*Bounty: 50*

*Bounty: 50*

Say I need to test two different product features ({existing/control: blue} vs {new/treatment: red} font on webpage, for example), and need to boil my analysis down a to a single go/don’t go criteria for launching a new feature.

I’m oversimplifying, but a frequentist would set up an experiment and use p-values to decide if the new feature was significantly better than the control (and if the feature should be launched.)

Bayesian analysts, by contrast, can generate full posteriors over the efficacy of the control and treatment features. But it seems there’s some debate of where to go from here. I’ve read that the Bayes Factor can produce a single number and its value can determine whether to launch the feature. However, I’ve read that Andrew Gelman isn’t a huge enthusiast of the Bayes Factor as it’s reductionist in nature.
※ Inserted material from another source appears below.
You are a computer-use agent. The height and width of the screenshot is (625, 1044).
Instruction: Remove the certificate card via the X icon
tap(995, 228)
(In this product feature context, assume a Beta-Binomial conjugate prior as the math is fairly friendly and the posterior is tractable w/o need of MCMC methods.)
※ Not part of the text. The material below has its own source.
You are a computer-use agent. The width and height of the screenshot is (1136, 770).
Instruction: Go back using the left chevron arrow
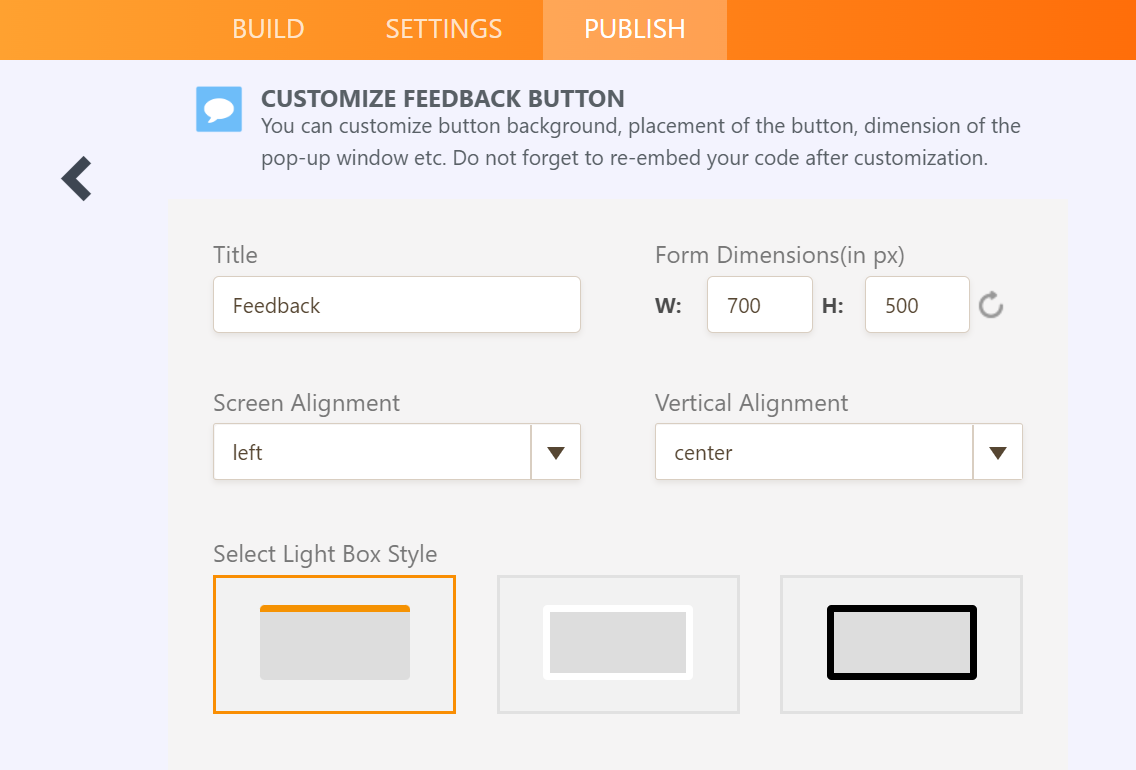coord(77,179)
In a video I watched, the author used Bayesian inference to estimate the control and treatment efficacy parameters, then used monte carlo simulations to estimate the overlap between distributions. He alleged that this number was analogous to p-values and could be used in conjunction with an alpha (say 0.05) to decide whether to launch the new feature.

I’ve also come across terms like BIC, AIC, and WAIC; I’m not sure if these are improvements upon the Bayes Factor or totally different metrics.

At any rate, I’d like to solicit the community’s recommendations on launch/no-launch decisions using Bayesian inference: What are your thoughts?